Gough Island rises to heights of over 900 m (2,953 ft) above sea level. Its area is 35 square miles (91 km2) according to the South African Antarctic Programme . It is located at 40°19′05″S 9°56′07″W / 40.3181°S 9.9353°W / -40.3181; -9.9353Coordinates: 40°19′05″S 9°56′07″W / 40.3181°S 9.9353°W / -40.3181; -9.9353. Topographic features include the highest Peak, Edinburgh Peak, Hags Tooth, Mount Rowett, Sea Elephant Bay, Quest Bay, and Hawkins Bay.
It includes small satellite islands and rocks such as Southwest Island, Saddle Island (South), Tristiana Rock, Isolda Rock (West), Round Island, Cone Island, Lot's Wife, Church Rock (North), Penguin Island (Northeast), and The Admirals (East). It is a remote and lonely place, about 400 kilometres (250 mi) southeast of the other islands in the Tristan da Cunha group, 2,700 kilometres (1,700 mi) from Cape Town, and over 3,200 kilometres (2,000 mi) from the nearest point of South America.
The first recorded discovery of Gough Island was in 1505 or 1506 by the Portuguese seaman Gonçalo Álvares. Maps during the next three centuries named the island for him.

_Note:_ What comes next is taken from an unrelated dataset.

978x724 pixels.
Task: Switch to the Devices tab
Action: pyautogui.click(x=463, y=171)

On some later maps, this was given as Diego Alvarez.
According to some historians, the English merchant Anthony de la Roché was the first to land on the island, in April 1675.
Charles Gough rediscovered the island in 1731, thinking it was a new find. It has since been named for him.

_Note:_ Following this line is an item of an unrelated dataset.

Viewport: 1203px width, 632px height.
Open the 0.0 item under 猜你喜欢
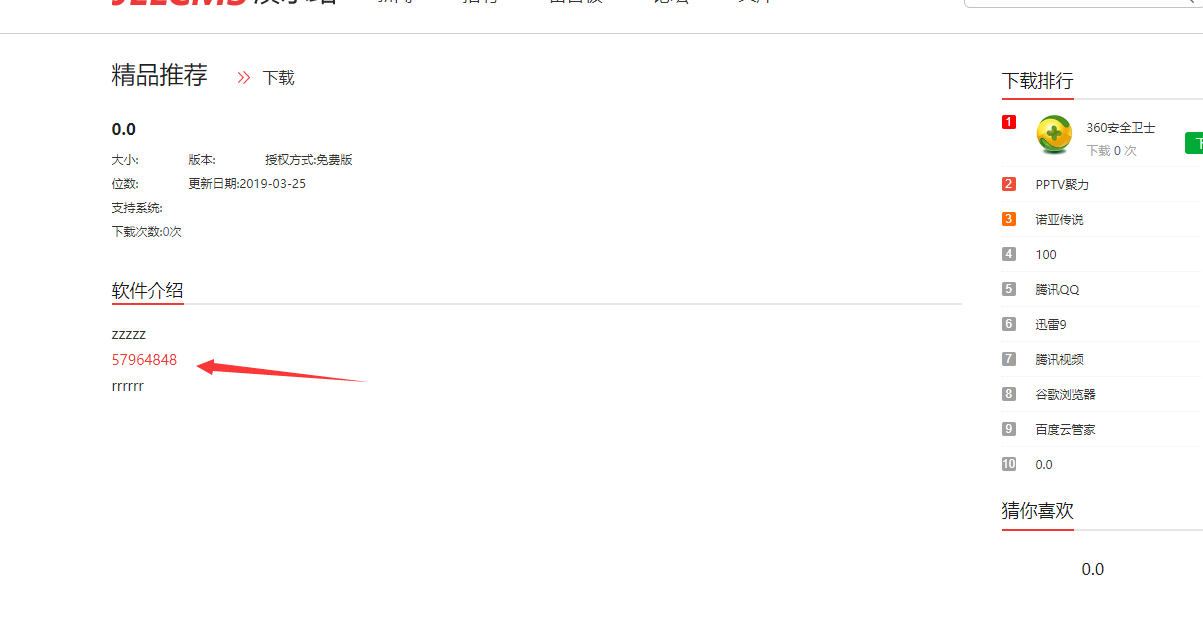coord(1092,569)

Gough and Inaccessible Island are a protected wildlife reserve, which has been designated a World Heritage Site by UNESCO. It has been described as one of the least disrupted ecosystems of its kind and one of the best shelters for nesting seabirds in the Atlantic. In particular, it is host to almost the entire world population of the Tristan Albatross (Diomedea dabbenena) and the Atlantic Petrel (Pterodroma incerta). However, this status is now in doubt as in April 2007 researchers published evidence that predation by introduced house mice on seabird chicks is occurring at levels that might drive the Tristan Albatross and the Atlantic Petrel to extinction. The island is also home to the almost flightless Gough Island Moorhen, and the critically endangered Gough Bunting.
The Royal Society for the Protection of Birds has since been awarded £62,000 by the UK government's Overseas Territories Environment Programme to fund additional research on the Gough Island mice and a feasibility study of how best to deal with them. The grant will also pay for the assessment of a rat problem on Tristan da Cunha island.
The weather station on Gough Island is operated as part of the network of the South African Weather Service. Because cold fronts approach South Africa from the south-west, the Gough station is particularly important in forecasting winter weather.